Dataset rows:
===
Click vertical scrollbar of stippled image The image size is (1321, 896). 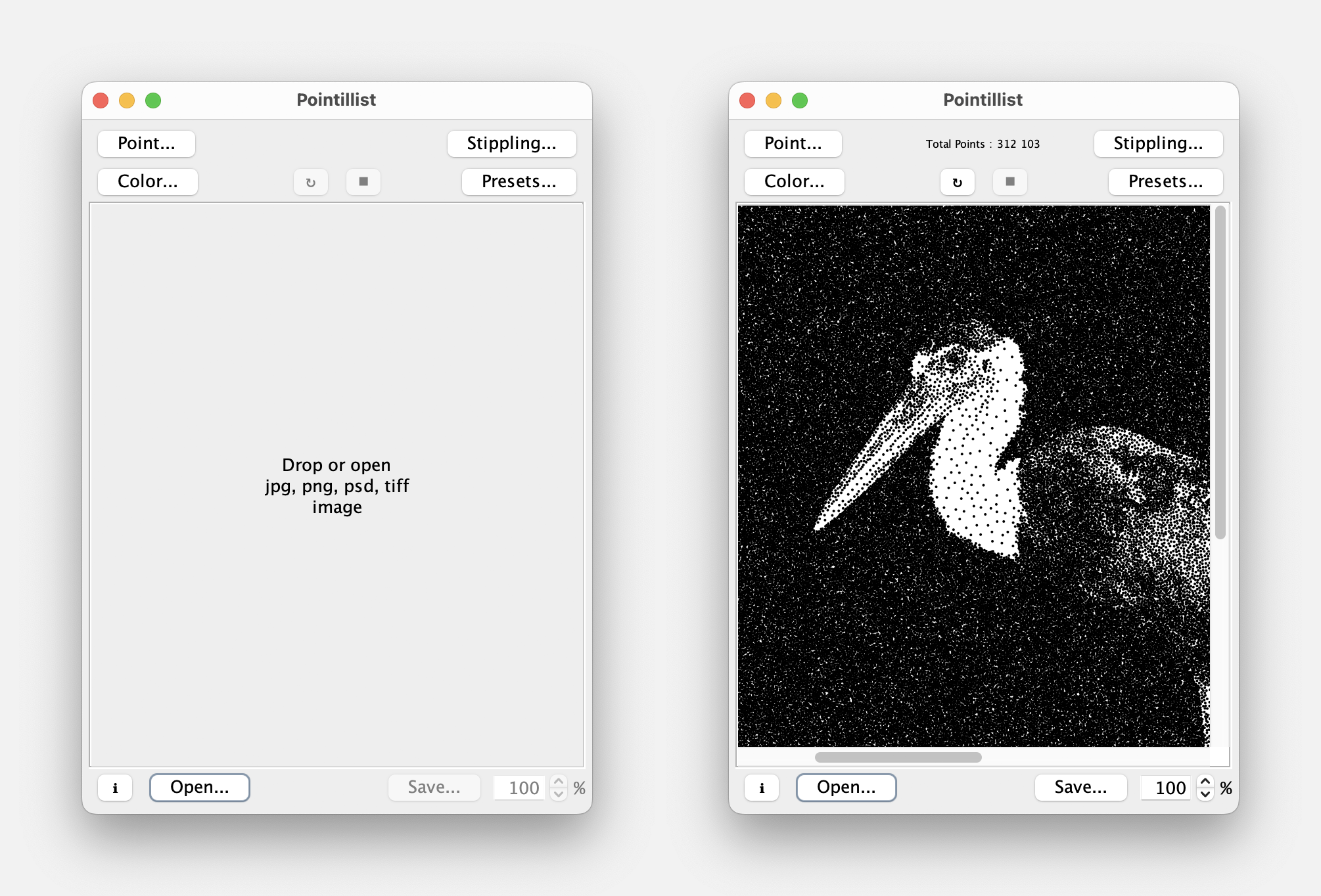pos(1220,372)
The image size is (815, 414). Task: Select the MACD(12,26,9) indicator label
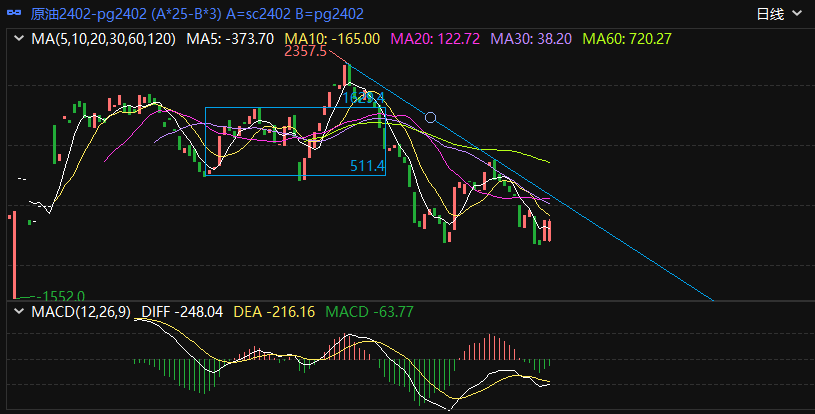[x=82, y=312]
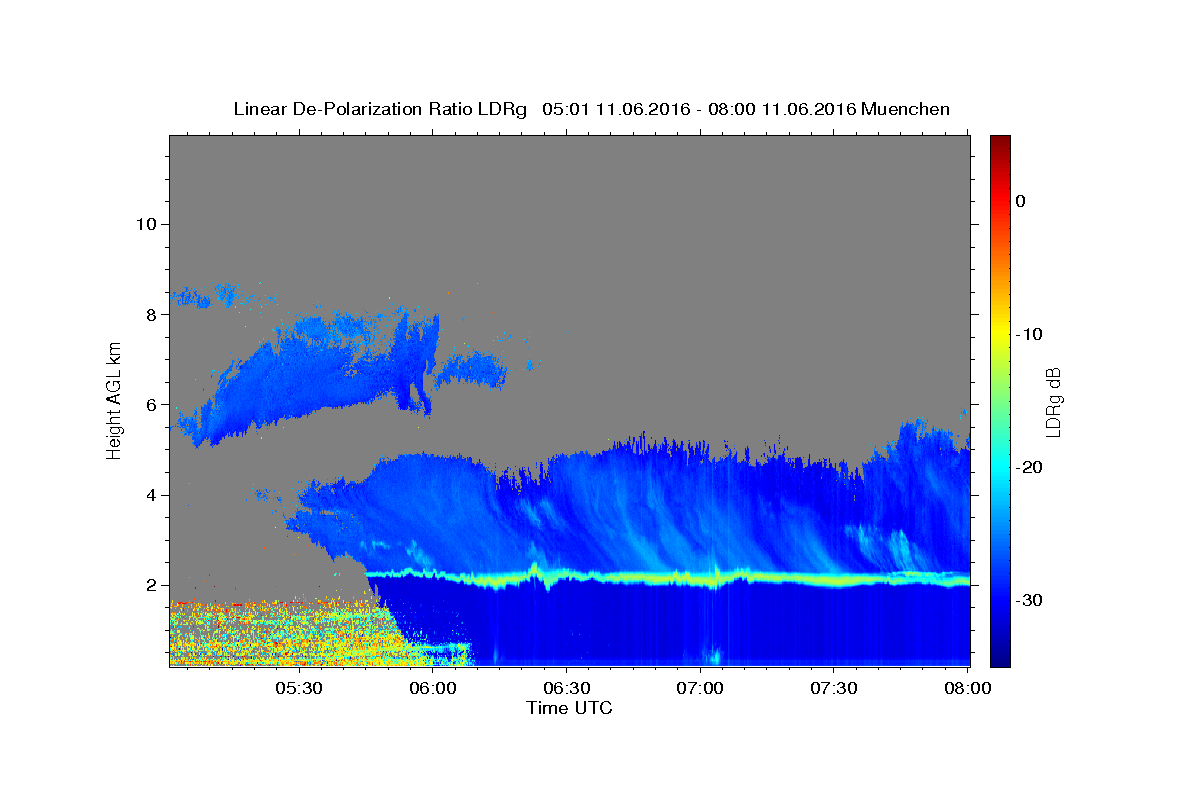The height and width of the screenshot is (800, 1200).
Task: Click the 06:30 time axis label
Action: (566, 689)
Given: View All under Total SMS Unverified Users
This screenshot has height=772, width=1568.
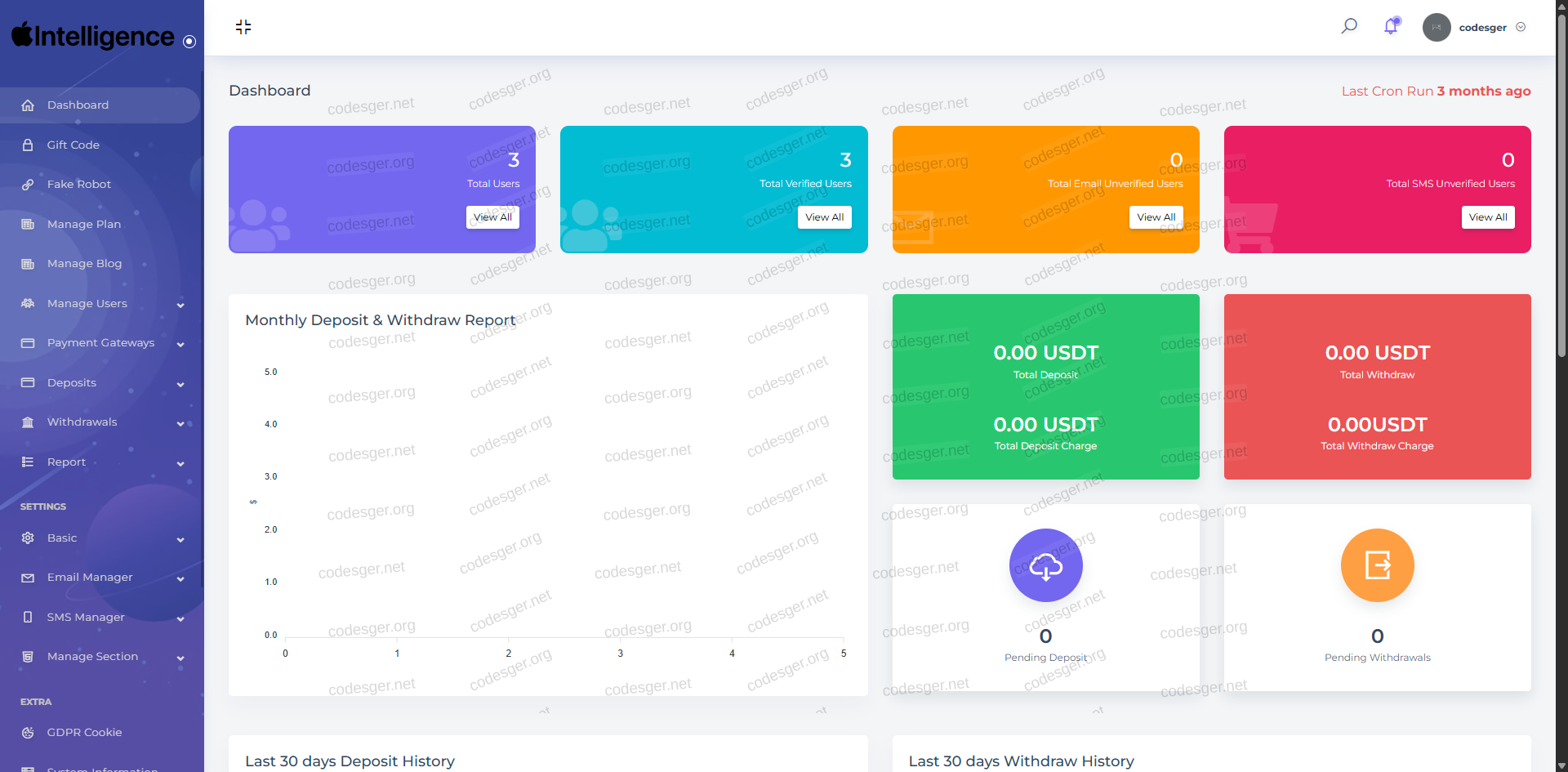Looking at the screenshot, I should (1487, 217).
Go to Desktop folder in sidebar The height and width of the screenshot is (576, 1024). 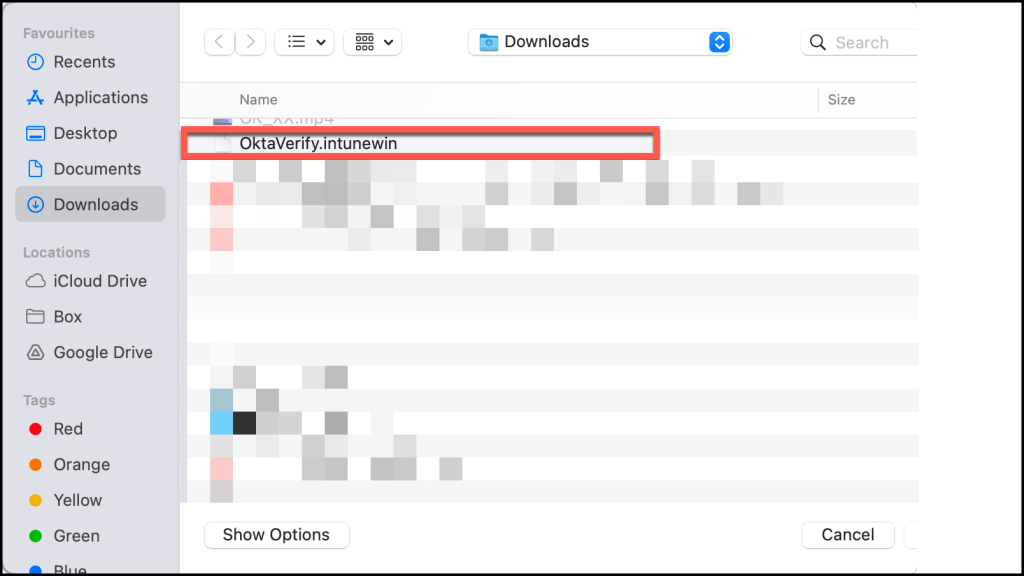[x=85, y=133]
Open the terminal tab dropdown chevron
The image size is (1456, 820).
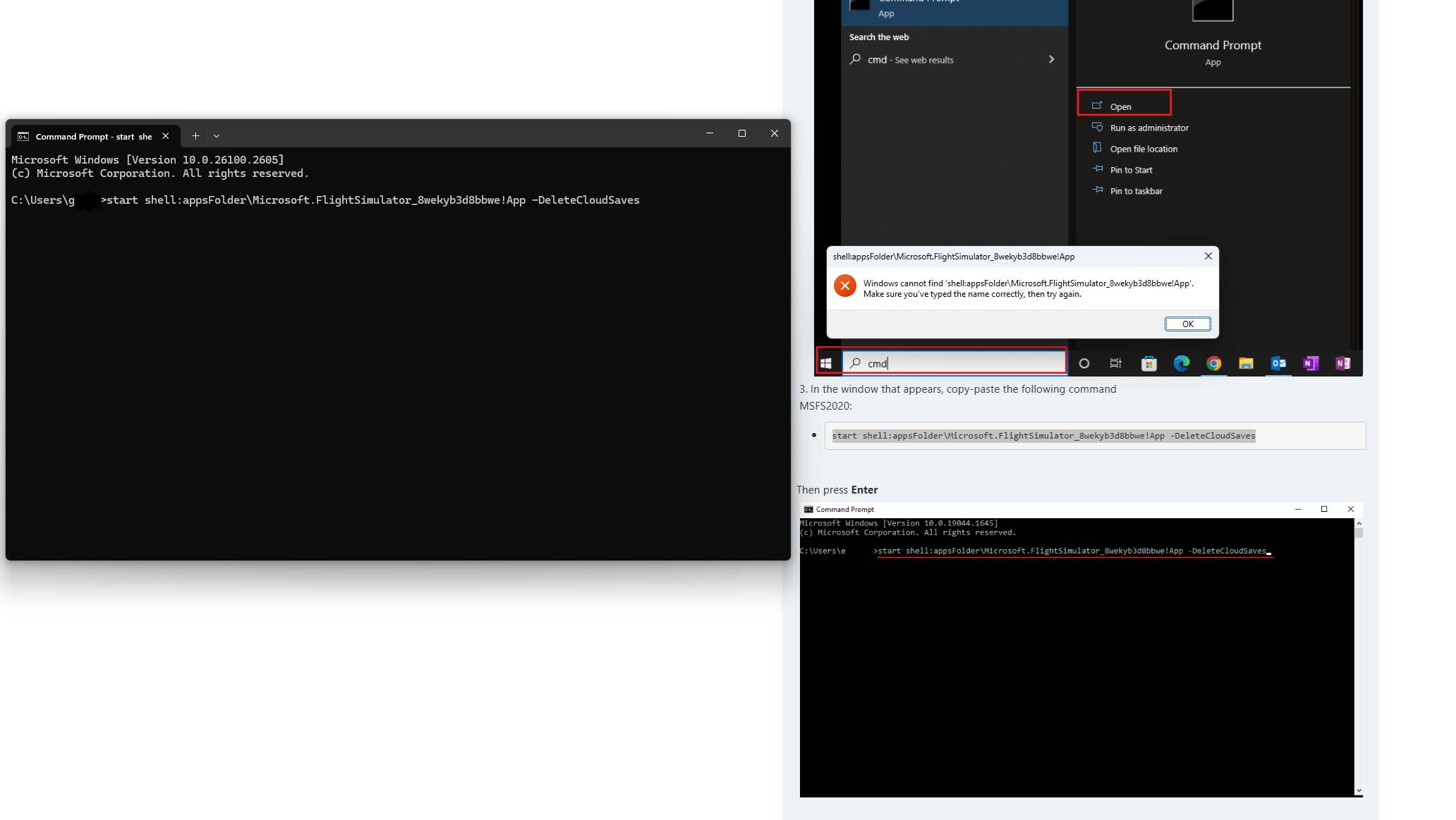pyautogui.click(x=217, y=135)
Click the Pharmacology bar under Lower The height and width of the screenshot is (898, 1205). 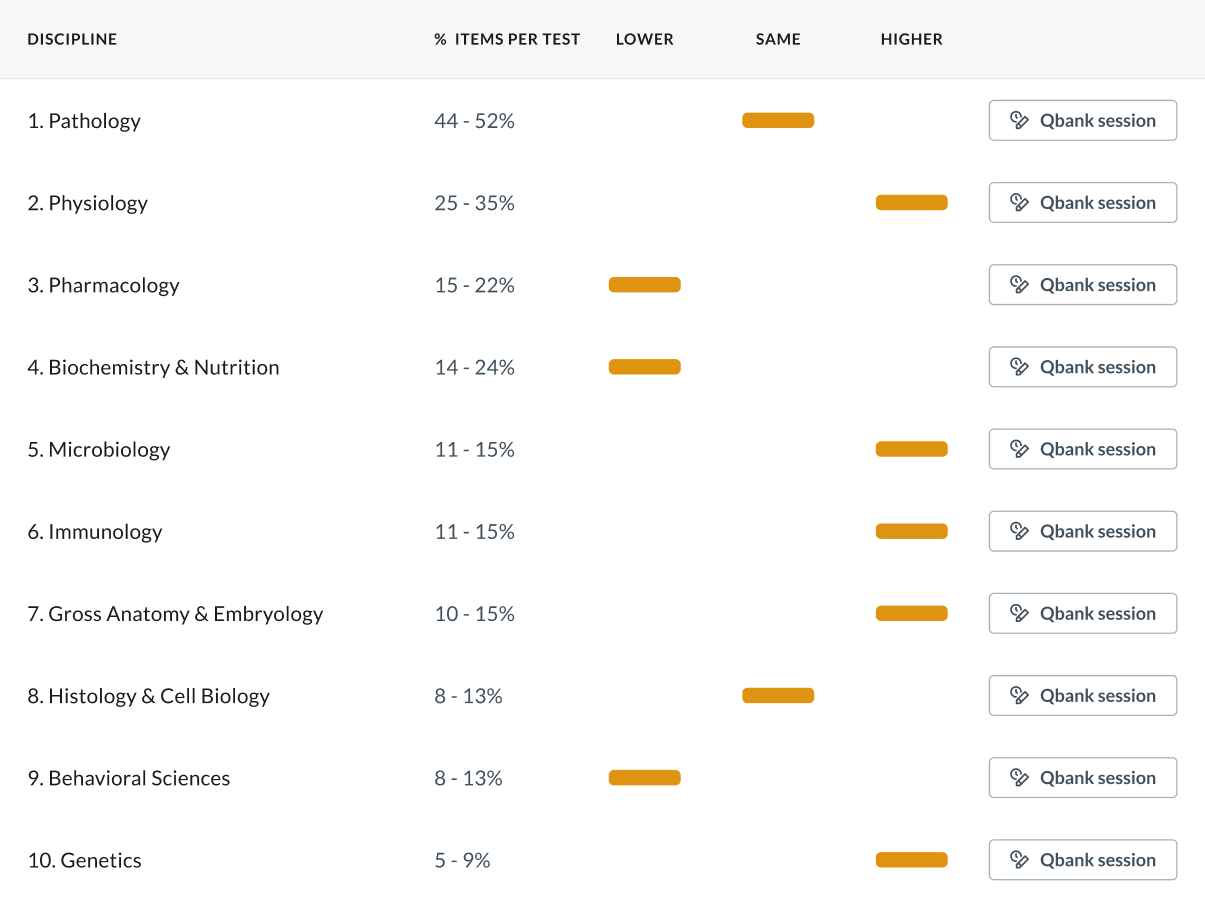645,285
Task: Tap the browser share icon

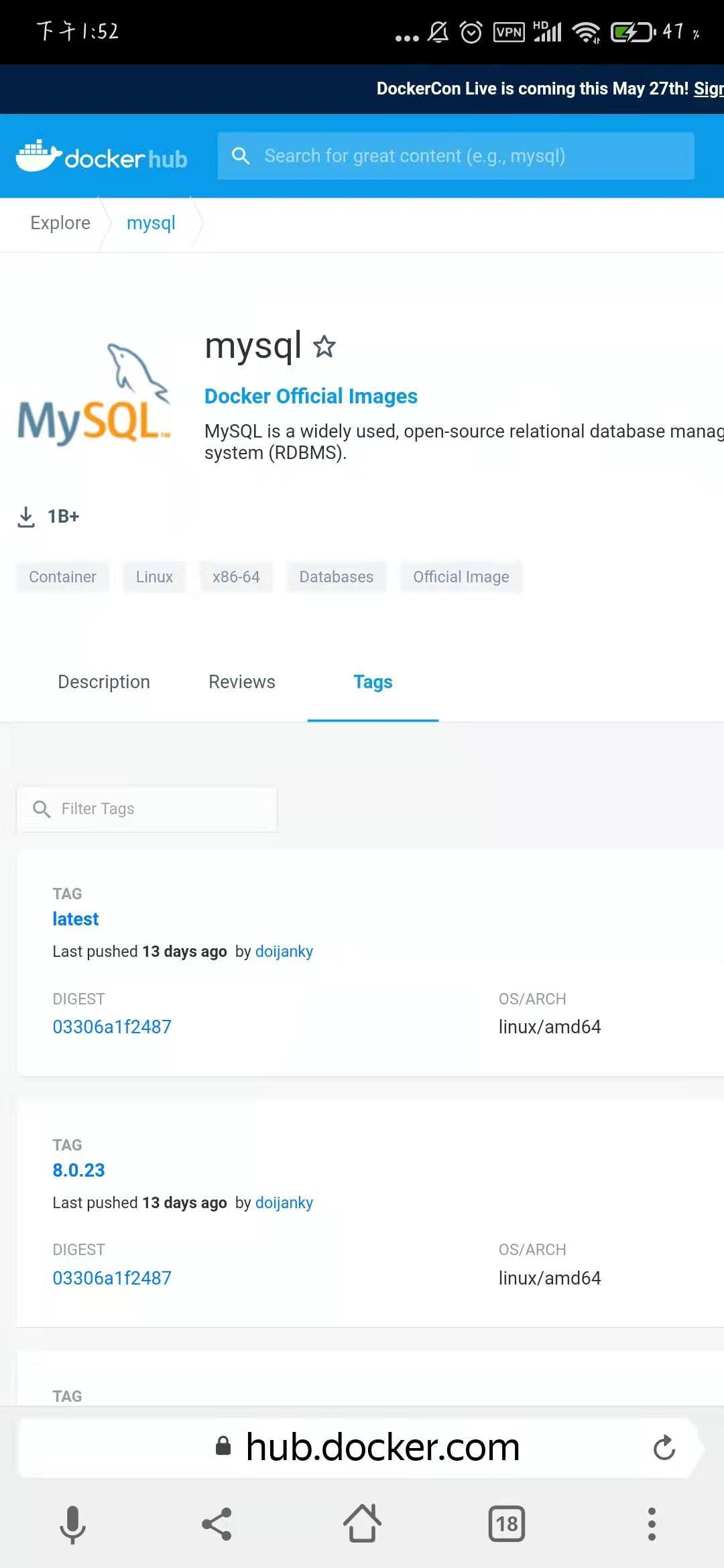Action: [217, 1524]
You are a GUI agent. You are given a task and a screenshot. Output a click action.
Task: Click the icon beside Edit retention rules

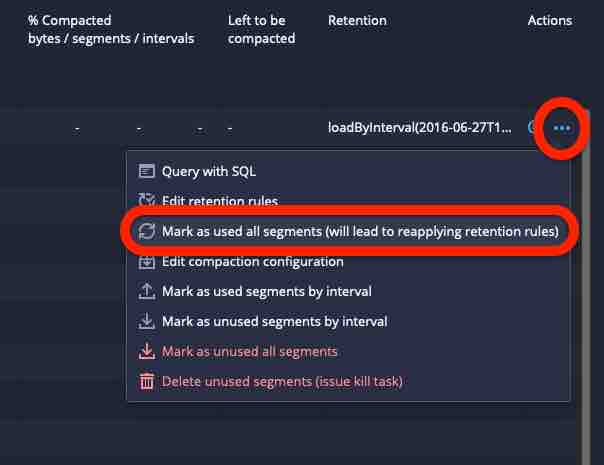pyautogui.click(x=146, y=201)
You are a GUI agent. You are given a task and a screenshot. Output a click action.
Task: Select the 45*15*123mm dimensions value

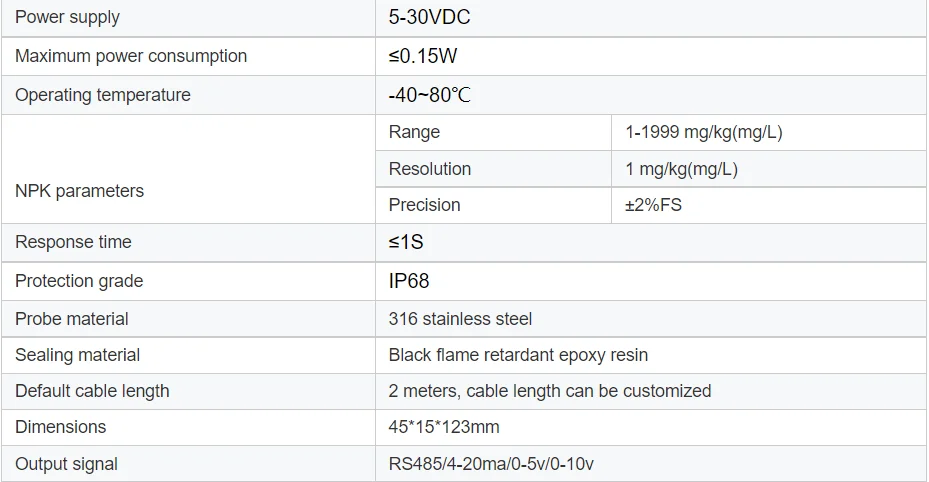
===
→ THE TASK
Copy the rows again, starting at the line that has "The image size is (815, 414)." and stopping after the line that has "Action: (566, 689)". Change "indicator" to "oscillator", keep everything else the same, and leave the pictures out.

→ FINAL ANSWER
The image size is (815, 414). Task: Select the MACD(12,26,9) oscillator label
[x=82, y=312]
The height and width of the screenshot is (800, 1200).
Task: Click the 06:30 time axis label
Action: (566, 689)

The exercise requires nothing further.